En découvrant ce qui se cachait derrière le caisson, l'adolescent, surpris, recula. Puis se tournant incrédule vers son petit frère, il lui demanda ce que c'était.
- C'est, c'est Paulie. répondit le petit garçon en reniflant.
La petite fille vêtue d'un robe fleurie délavée, prostrée et recroquevillée, posa ses yeux bruns effrayés sur l'orphelin qui la dévisageait. Ses cheveux blonds hirsutes étaient maladroitement retenus en deux couettes qui encadraient cette petite face d'enfant apeuré dont les lèvres roses tremblaient.
Krys resta de longues secondes indécis avant de se tourner furieusement vers Kaleb.
- Mais qu'est-ce que c'est que cette histoire ?!
- S'il te plaît, ne crie pas si fort, tu lui fais peur.
- C'est toi qui devrais avoir peur cloporte. le gronda-t-il. Je t'ai déjà dit de ne ramener personne ici !
- Je sais, se défendit le petit infirme, mais, elle était si seule et démunie... Elle peut rester, dis ? Elle peut ?
- Il en est hors de question !
Aussitôt, la dénommée Paulie fondit en larmes et cacha son visage entre ses mains pâles. Déconcerté, Krys ordonna à Kaleb de la calmer, mais la petite fille inextinguible, ne cessait de pleurnicher.
- Fais la taire ou je te jure que je la jette dehors.
À peine eût-il achevé sa menace que la petite fille arrêta de chouiner et, repoussant violemment Kaleb qui avait tenté de l'apaiser, se coula dans un coin du mur. Krys qui ne décolérait toujours pas s'assit pesamment sur la caisse et, croisant les bras, il se mit à la fusiller du regard.
- Alors cloporte, j'attends toujours tes explications.
- J'étais en train de manger, commença-t-il, quand j'ai entendu des pleurs dehors. Je suis sorti et je l'ai trouvée. Elle était toute seule et elle avait faim, alors je lui ai donné le reste de pain que j'avais et je l'ai ramenée à la maison.
- Et que faisait cette petite pleurnicheuse ici ? Seule qui plus est.
- Elle, elle a perdu son père il y a quelques jours, enfin, elle m'a dit que des régulateurs se sont présentés chez eux et qu'ils ont emmené son père. Elle, trop effrayée, n'a pas voulu les suivre et s’est enfuie. Elle erre depuis dans les rues. Comme elle n'a plus personne au monde sur qui compter, je lui ai parlé de notre secret et lui ai proposé de venir avec nous....
-Tu a fais quoi !! hurla l'adolescent les yeux étincelants de rage.
- Je sais que tu m'avais défendue de le faire, mais c'était plus fort que moi ! sanglota le petit garçon. Il fallait l'aider et je...
- C'est bon, le coupa sèchement Krys, arrête de brailler. Je veux bien qu'elle reste mais à une condition. Si elle veut s'en aller tu ne feras rien pour l'en empêcher et tu ne parleras plus jamais de cette histoire. Entendu?
Ne comprenant pas pourquoi il lui disait cela et le cœur plein de reconnaissance, Kaleb se jeta au cou de son grand frère en le remerciant. Le repoussant doucement, Krys se détourna de lui et alla se poster devant l'entrée de la remise afin de scruter l'obscurité de ses yeux noirs.

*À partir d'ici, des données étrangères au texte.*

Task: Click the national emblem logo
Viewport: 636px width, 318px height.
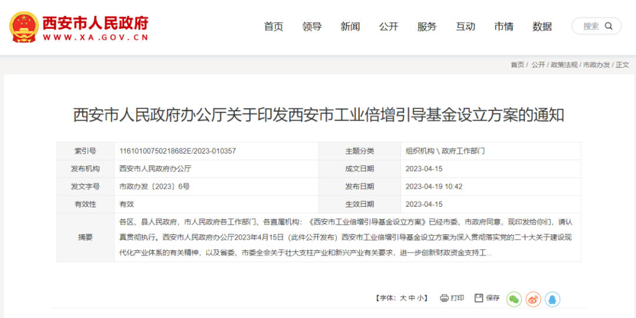Action: tap(24, 27)
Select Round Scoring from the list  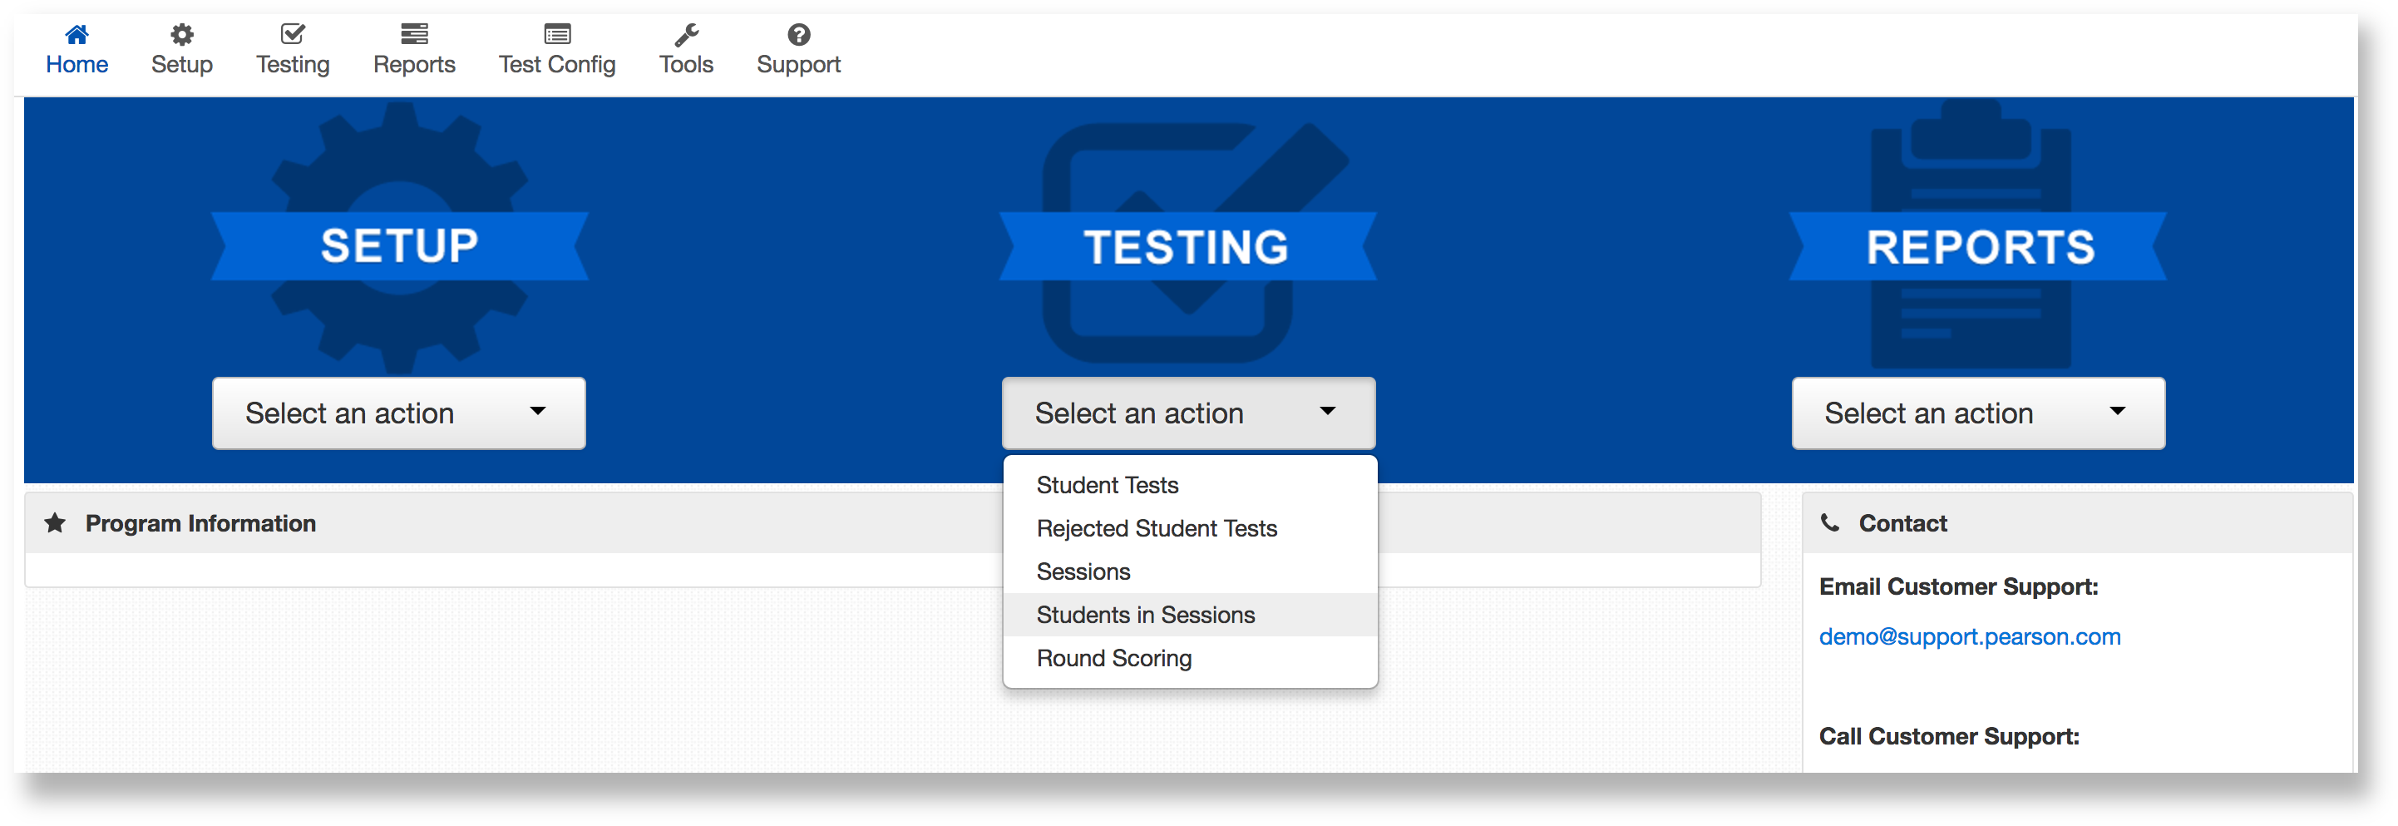point(1113,658)
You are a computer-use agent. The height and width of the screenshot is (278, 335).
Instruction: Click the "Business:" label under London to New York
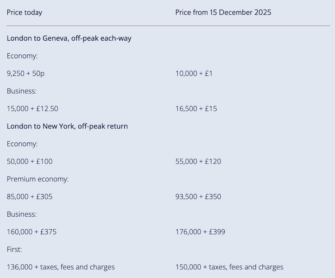pos(22,214)
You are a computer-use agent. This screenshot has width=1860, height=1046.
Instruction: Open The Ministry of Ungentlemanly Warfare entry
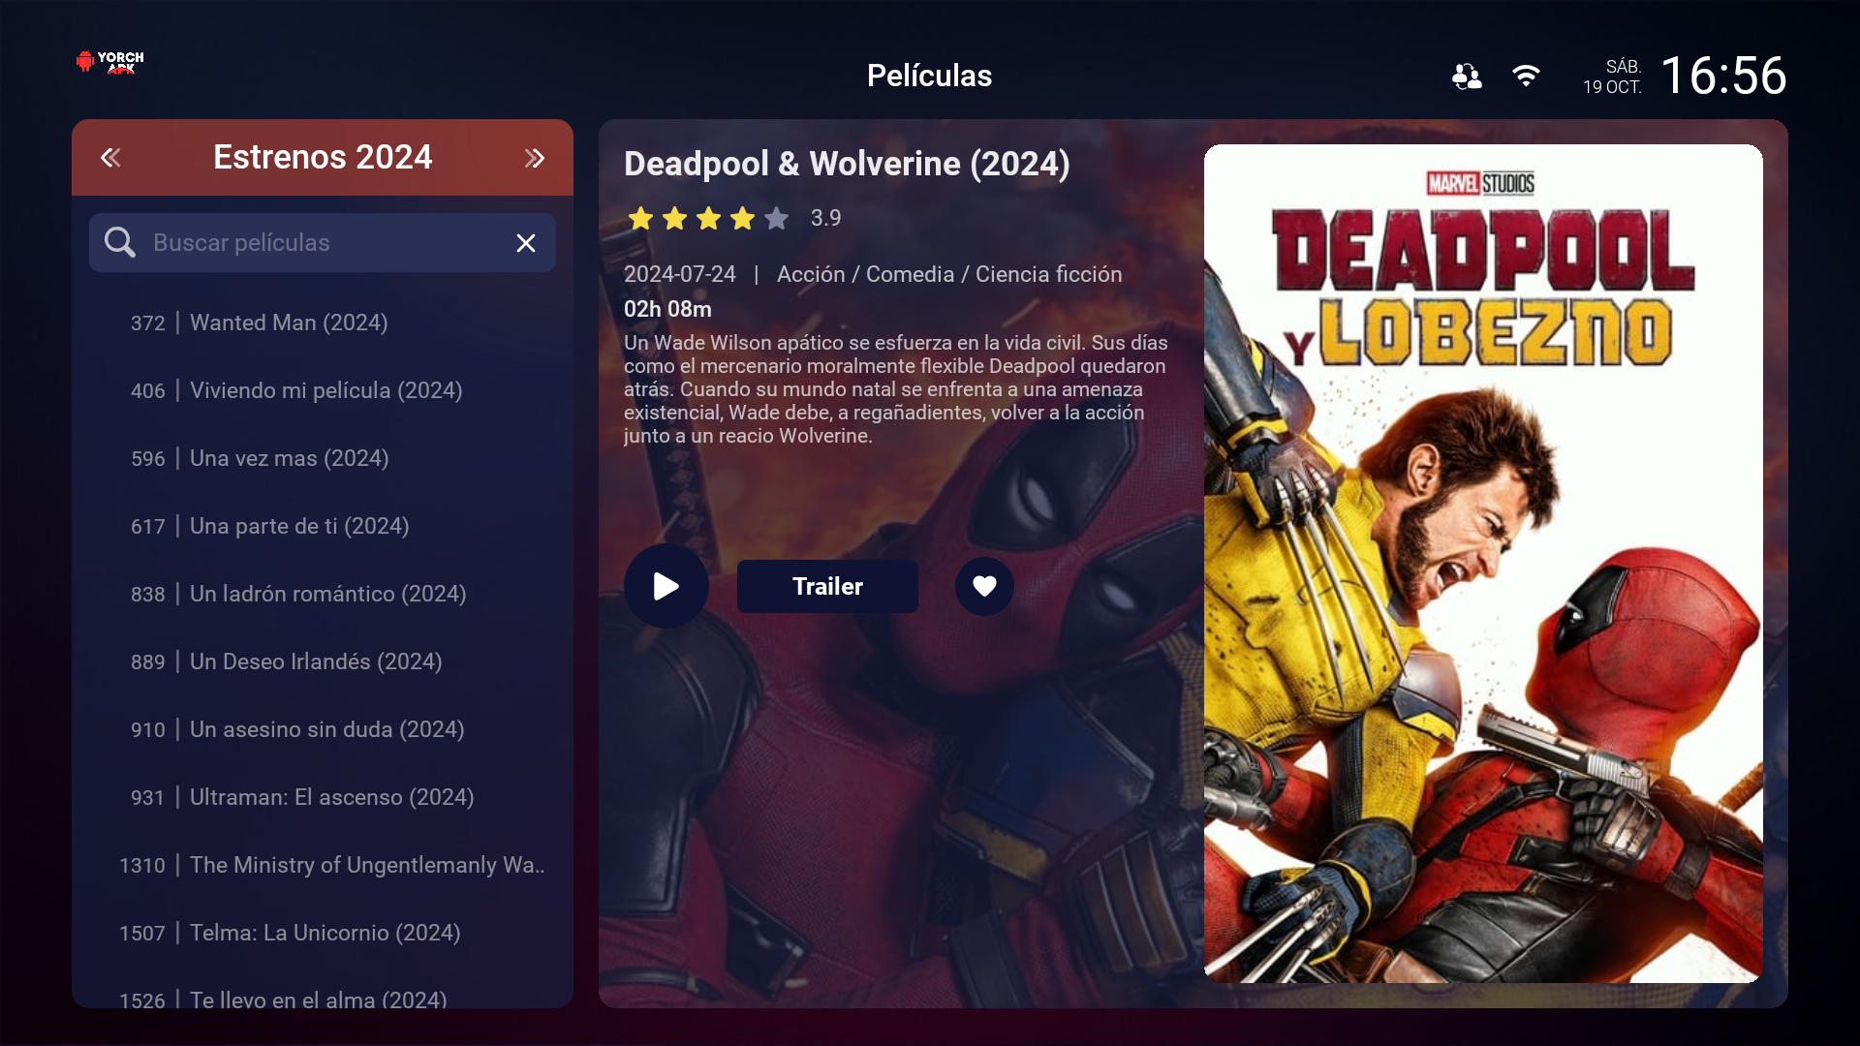point(366,865)
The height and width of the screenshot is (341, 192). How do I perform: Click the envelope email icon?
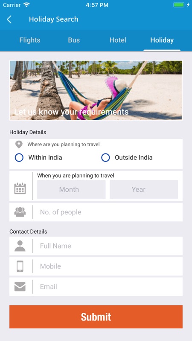20,286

Il savait très bien que la présence compromettante de cette petite fille n'allait pas leur apporter de bonne chose. Mais pour ne pas attrister son frère, il décida de ne rien dire. Il savait également qu'elle ne ferait pas long feu ici puisque si ce qu'elle avait dit était vrai, elle ne tarderait pas à retourner dans son ancienne maison. Puis, si ses observations sur son comportement étaient bonnes, elle allait le faire le soir même. Pourtant, au lieu de l'arranger cela le contrariait, puisque cette petite en savait beaucoup trop eux. Et si les régulateurs mettaient la main sur elle – ce qui était plus que probable – leur plan d'évasion tombait à l'eau.
Soudain Kaleb, insouciant du danger qui les menaçait, demanda joyeusement à Paulie si elle voulait l'accompagner voir la plante qu'il ne cessait de choyer depuis sa découverte. Mais la petite fille, sans même lui accorder un seul regard, refusa et le petit infirme, peiné, y alla seul en traînant piteusement les pieds.
Dès qu'il eut disparu derrière la fissure, Krys se tourna vivement vers la petite blonde et la scruta de son regard réprobateur.
- Pourquoi as-tu refusé ? demanda-t-il, ayant très bien remarqué l'attachement que son frère lui portait.
- Par ce que je ne voulais pas. répondit-elle simplement de sa voix de petite fille capricieuse.
-Te rends tu compte de la peine que tu lui a causée alors qu'il voulait te faire plaisir ?! s'emporta l'adolescent malgré lui.
- Je m'en fiche. dit Paulie en faisant la moue. De toutes façons, je ne l'aime pas, moi. Il est moche et il sent pas bon.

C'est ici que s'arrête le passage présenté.